__ARBEITSANWEISUNGEN__.
a. Übersetze diesen Satz aus der Buchbesprechung zu „Der Prügelknabe“ ins Englische: „Denn Charlie Huston ist so klug zu wissen, dass es DEN Anfang gar nicht gibt.“
b. Setze die Buchbesprechung zu „Der Prügelknabe“ nach ihrem letzten Satz fort.

__AUSGANGSTEXT__.
= = = = = = =
Charlie Huston: Der Prügelknabe

„Ich, mein anderes Ich und meine Katze“ (Charlie Huston, „Der Prügelknabe“, S. 300)

Hier ist er: der seltene Fall, dass ein deutscher Titel – fast – besser ist als das Original. Denn Henry „Hank“ Thompson ist genau das, zumindest zu Beginn des Romans, was auf dem deutschen Buchdeckel prangt: ein Prügelknabe. Aus unerfindlichen Gründen heftig malträtiert, verliert er eine Niere, wird erneut bedroht, zusammen geschlagen, gefoltert und steht immer wieder auf. Genau wie Bud, der Kater, mit dem alles anfing. Zumindest dieser Teil der Geschichte. Denn Charlie Huston ist so klug zu wissen, dass es DEN Anfang gar nicht gibt.

Vieles läuft schief in Thompsons Leben; aber beginnt der Abstieg mit dem Knöchelbruch, der seine Karriere als hoffnungsvoller Baseballspieler jäh beendet, oder mit dem Autounfall, der den besten Freund das Leben kostet, oder doch erst in dem Augenblick als Henry einen Katzenkäfig samt Inhalt in die Hand gedrückt bekommt, um während Nachbars Abwesenheit Bud, den Kater zu verpflegen?
= = = = = = =
__DATEN ZUR ANALYSE__.
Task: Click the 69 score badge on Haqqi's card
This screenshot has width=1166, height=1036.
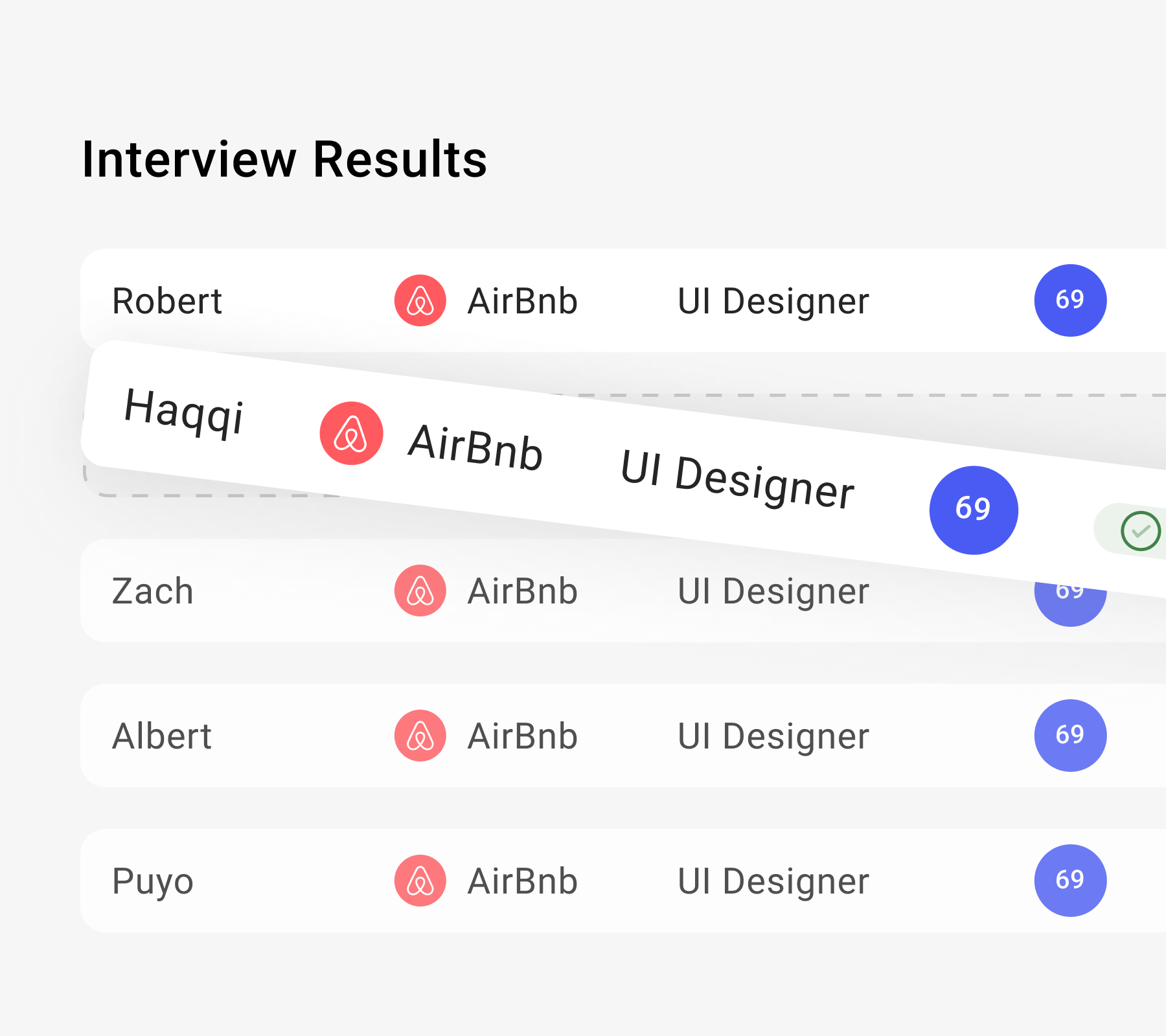Action: coord(974,510)
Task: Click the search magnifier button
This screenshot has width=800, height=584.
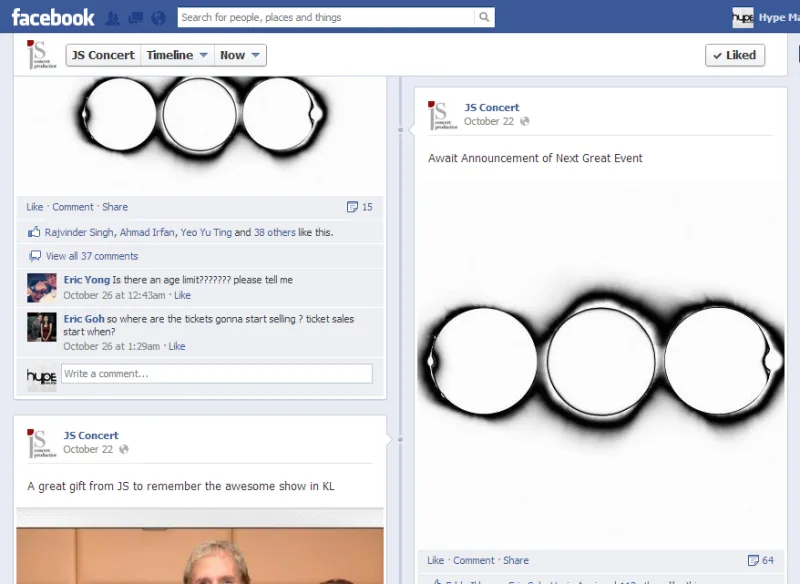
= = = = = = =
__ERWARTETE ERGEBNISSE__.
a. For Charlie Huston is smart enough to know that there is no such thing as THE beginning.

b.
Ist egal, denn Henry nimmt sein Schicksal mit geradezu stoischer Gelassenheit hin, die ab und an unterbrochen wird von Alpträumen. Wie die meisten Stoiker ist er ein genauer Beobachter seiner selbst, und als er aus einer Geste der Hilfsbereitschaft heraus zum Spielball widerstreitender Kräfte wird, nimmt er auch das eher erstaunt und sarkastisch zur Kenntnis, als sich aufzulehnen. Erst, als Menschen umkommen, die ihm nahe stehen, wacht Henry aus seiner Passivität auf und wird ohne große Anstrengung zum Staatsfeind Nr. 1. Allerdings zu einem mit viel Geld…

Der erste Mord, begangen aus Versehen, kulminiert in einer langen und eindringlichen Sterbeszene (die, nicht von ungefähr an Jeff Bridges langsames Sterben in Michael Ciminos wunderbarem „Thunderbolt and Lightfood“ erinnert, in dem Bridges neben Clint Eastwood halb betäubt von einem eher beiläufigen Boxhieb dem Filmende und seinem Tod entgegenfährt). Danach tötet Hank bewusster, aber nicht als gnadenloser Rächer, sondern als getriebene Seele, die für sich entscheidet, dass etwas Unabdingbares schlicht und einfach getan werden muss.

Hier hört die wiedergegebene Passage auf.